What would you describe as your most memorable achievement?
It is quite difficult for me to pinpoint my most memorable achievement as there are two key achievements that have led me to where I am today.
The first is having the opportunity to travel. It might not sound like an achievement in itself, but long term global travel was a new and exciting concept at the time. I spent three years travelling through Europe doing various low-entry jobs to make ends meet, occasionally sleeping on beaches and in phone booths. It was an incredible learning and growing experience for me, and I returned home to South Africa confident that I could achieve anything.
The second is climbing 6,500 metres to the bottom of North Cole on Mount Everest. It is without a doubt the most difficult thing I have ever done. Quitting is simply not an option and you are forced to carry on regardless. It changed the way I look at business and life – pushing through to the end despite all odds – and it changed me into the person who went on the establish redPanda Software.

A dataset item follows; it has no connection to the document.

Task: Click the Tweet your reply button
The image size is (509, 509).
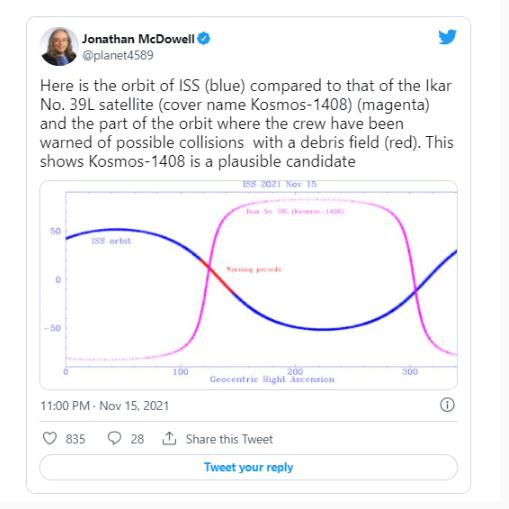Action: 248,467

What first made you think of a career in technology?
IT was a very new and exciting field 25 years ago – this was before the glamour of the Internet era. There was a lot of opportunity because the market had not yet matured, and I knew that IT would eventually touch every facet of business. After all, every business needs to have an umbrella view of how the different departments fit together, and I knew that this is where I could truly make a difference.
What style of management philosophy do you employ with your current position?
At a high-level view, it is redPanda Software’s Way to Grow philosophy, which gives us the distinguishing advantage to grow curiosity, creativity and confidence and in turn benefit our customers, operations and people. I also believe in objective measurement of our employees, and I like to provide ongoing feedback. It’s about making clear what every individual’s goal is and then helping them achieve the goal. As a company, we all have a unifying destination and it’s about supporting the different ways that people achieve that goal (putting the employee in power of their own career).
What do you think is the current hot technology talking point?
The internet of things (IoT) is the current hot topic. Consumers are again becoming the focal point, rather than just business – this trend is set to change the entire world. IoT feeds into the all-important customer experience within the retail industry.
How do you deal with stress and unwind outside the office?
The easiest way for me to truly unwind is through travel. On a daily and weekly basis, I enjoy listening to music and playing touch rugby to take my mind of life’s pressures.
What do you currently identify as the major areas of investment in your industry?
I believe there are two main areas of investment in the IT industry in South Africa – skills development and offshoring. South Africa has a severe shortage of software developer skills. As a result, businesses are wrestling to employ the best in the industry. This has resulted in an unrealistic spike in salaries, which is unsustainable and will ultimately drive investment elsewhere.
South African companies have noticed this trend and have started to help develop skills locally. This is the sort of investment that is not seen as a definitive return on investment, but rather as a contribution to the betterment of society.
There is a strong financial incentive linked to offshoring for European based companies into countries like South Africa. Our time zones, work ethic, weak rand, and availability of English speaking skilled individuals makes South Africa a premier destination for offshoring.
What are the region-specific challenges when implementing new technologies in Africa?
We have found two major challenges specific to the African market; the thin commercial market and the way in which retailers manage credit. African countries have a niche retail market as they are more focused on growing their infrastructure, telecommunications and mining industries. As a result, retailers tend not to prioritise custom software development and instead look to build new technologies on top of their current systems.
The credit system in South Africa also works differently from other markets. Shoppers look to receive credit from the retailer, as opposed to going to the banks. This is a very different offering in the product space, from a retail perspective. This is a huge component that needs to be considered for retailers moving into the region.
What changes to your job role have you seen in the last year and how do you see these developing in the next 12 months?
In the last year, I have focused quite strongly on the redPanda Software culture. Building good ICT solutions requires dedicated, hard-working people and to do this our leadership team have worked on creating an environment for employees who share the same values and company ethos. Our staff need to be inspired and challenged to become the best versions of themselves and our role is to enable that through our Way to Grow initiative.
Our international expansion into the United Kingdom, which became a reality earlier this year with the official opening of our new office in Coventry, was a significant priority for me and I’ve spent a large portion of my year developing the best model customised for the UK market.
What advice would you offer somebody aspiring to obtain C-level position in your industry? I believe that it is not a process that can or should be rushed. You need to give yourself enough time and space to think. It’s about continuous growth and discipline, paired with time and experience. Through time, you can become an expert in your respective field. Being known as the ‘go-to’ guy helps to build confidence and it is with this knowledge that you can form a strong opinion that could improve or change the industry. From here you are best prepared to lead the company that personifies this improvement or change.